** TAREFA OBRIGATÓRIA **
No trecho do documento sobre Pinóquio, quem criou o menino de madeira?

** TRECHO DO DOCUMENTO **

____________

O QUE ACONTECER, ACONTECEU. E DEPOIS NÓS PARTIMOS:
2022 foi o ano de Pinóquio, o menino de madeira criado pelo escritor italiano Carlo Collodi. Afinal, não basta o Live-Action questionável produzido pela Disney, tendo como base a animação de 1940. Ou então a desconhecida animação russa que ganhou o mundo a partir de 2021. Antes, o mundo dos games também contou com Lies of P, de 2023, uma aventura steampunk também baseada no boneco de madeira. Entretanto, é com o olhar singular de Guillermo del Toro que a história ganha contornos do terror, perfazendo questões sobre o controle do Estado e a interdependência da vida e da morte. Esse tipo de temática já esteve marcada em outras obras do diretor. Agora, Pinóquio, na verdade, se torna uma marionete onde Del Toro reutiliza, de maneira quase livre, sua história em prol de uma narrativa bela e madura. E isso não é um ponto negativo, em hipótese alguma.

____________

** ENTRADAS SELECIONADAS **
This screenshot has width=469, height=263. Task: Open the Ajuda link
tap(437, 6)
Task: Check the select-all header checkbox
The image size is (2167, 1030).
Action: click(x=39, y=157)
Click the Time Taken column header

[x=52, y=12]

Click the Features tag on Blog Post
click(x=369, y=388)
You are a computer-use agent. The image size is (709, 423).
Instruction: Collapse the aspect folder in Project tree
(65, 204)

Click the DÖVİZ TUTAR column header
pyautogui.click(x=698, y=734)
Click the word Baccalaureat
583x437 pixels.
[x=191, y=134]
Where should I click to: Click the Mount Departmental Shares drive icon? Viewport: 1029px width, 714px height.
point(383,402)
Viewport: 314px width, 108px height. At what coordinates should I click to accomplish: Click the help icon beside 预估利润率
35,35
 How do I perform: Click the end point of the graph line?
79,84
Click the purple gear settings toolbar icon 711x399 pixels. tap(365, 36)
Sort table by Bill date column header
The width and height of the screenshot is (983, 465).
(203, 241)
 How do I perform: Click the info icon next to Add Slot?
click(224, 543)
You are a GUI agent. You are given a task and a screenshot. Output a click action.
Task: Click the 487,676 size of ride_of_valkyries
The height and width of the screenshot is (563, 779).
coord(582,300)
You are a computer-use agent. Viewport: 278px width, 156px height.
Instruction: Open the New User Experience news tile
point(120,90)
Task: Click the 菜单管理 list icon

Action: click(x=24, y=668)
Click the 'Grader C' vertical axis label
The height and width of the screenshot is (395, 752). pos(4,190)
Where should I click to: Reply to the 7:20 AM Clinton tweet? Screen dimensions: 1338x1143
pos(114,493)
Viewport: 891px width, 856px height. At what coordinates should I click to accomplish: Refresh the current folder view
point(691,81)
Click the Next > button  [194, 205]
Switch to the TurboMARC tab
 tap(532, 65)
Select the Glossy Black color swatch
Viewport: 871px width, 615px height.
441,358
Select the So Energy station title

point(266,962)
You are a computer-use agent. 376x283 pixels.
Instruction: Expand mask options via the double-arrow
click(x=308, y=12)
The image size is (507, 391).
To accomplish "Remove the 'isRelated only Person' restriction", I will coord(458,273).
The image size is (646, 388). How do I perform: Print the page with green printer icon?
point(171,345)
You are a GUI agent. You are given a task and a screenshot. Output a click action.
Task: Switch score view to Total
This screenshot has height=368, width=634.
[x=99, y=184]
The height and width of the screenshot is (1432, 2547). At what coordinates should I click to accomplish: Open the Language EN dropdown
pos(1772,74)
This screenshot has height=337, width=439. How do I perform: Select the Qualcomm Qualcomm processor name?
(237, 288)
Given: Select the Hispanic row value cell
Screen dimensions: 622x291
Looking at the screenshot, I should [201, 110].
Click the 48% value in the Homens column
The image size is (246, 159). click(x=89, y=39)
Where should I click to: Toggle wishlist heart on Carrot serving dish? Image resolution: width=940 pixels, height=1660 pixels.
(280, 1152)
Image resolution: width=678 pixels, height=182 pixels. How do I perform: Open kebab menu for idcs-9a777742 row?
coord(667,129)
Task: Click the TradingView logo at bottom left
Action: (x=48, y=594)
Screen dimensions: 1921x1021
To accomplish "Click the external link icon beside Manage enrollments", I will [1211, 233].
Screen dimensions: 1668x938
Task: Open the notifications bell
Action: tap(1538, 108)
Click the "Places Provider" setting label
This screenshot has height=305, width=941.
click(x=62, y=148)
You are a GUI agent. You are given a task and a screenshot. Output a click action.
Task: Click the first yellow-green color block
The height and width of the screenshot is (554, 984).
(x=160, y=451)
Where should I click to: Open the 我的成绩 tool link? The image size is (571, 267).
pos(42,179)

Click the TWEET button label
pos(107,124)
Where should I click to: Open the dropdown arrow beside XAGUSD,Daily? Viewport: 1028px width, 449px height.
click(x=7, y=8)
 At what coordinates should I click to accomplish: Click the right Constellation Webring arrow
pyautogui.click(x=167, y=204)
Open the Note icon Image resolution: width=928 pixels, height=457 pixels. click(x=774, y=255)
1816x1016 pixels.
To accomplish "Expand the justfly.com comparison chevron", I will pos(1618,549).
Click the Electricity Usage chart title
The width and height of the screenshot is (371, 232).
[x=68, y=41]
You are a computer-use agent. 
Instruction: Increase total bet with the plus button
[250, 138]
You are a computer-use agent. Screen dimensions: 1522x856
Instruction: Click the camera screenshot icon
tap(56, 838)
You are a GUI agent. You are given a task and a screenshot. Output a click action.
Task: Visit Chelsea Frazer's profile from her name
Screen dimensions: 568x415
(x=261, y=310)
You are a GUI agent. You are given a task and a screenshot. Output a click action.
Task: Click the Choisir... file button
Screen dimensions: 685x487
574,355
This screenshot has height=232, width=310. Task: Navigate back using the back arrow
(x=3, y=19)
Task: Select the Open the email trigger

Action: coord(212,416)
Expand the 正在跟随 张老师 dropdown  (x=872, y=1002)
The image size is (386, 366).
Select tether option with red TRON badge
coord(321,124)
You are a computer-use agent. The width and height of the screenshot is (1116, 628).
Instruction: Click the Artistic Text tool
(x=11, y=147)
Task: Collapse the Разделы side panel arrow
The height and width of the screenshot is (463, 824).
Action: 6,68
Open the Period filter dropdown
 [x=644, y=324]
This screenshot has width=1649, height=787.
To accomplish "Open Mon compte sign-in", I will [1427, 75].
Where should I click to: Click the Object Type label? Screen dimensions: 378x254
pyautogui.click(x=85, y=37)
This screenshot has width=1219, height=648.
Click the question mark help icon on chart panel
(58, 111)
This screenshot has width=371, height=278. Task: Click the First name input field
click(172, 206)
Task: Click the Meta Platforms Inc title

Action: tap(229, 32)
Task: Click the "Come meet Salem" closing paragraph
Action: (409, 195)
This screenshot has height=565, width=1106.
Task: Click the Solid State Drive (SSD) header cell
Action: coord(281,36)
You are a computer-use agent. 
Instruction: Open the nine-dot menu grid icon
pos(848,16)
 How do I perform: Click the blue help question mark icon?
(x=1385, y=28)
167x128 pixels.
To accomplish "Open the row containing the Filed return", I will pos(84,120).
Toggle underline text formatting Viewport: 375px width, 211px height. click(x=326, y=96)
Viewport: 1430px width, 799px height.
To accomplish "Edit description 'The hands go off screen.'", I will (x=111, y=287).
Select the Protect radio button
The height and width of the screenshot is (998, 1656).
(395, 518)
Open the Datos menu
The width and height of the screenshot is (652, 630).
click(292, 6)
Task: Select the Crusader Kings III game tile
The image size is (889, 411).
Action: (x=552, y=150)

____________

** RESPOSTA ABAIXO **
O escritor italiano Carlo Collodi.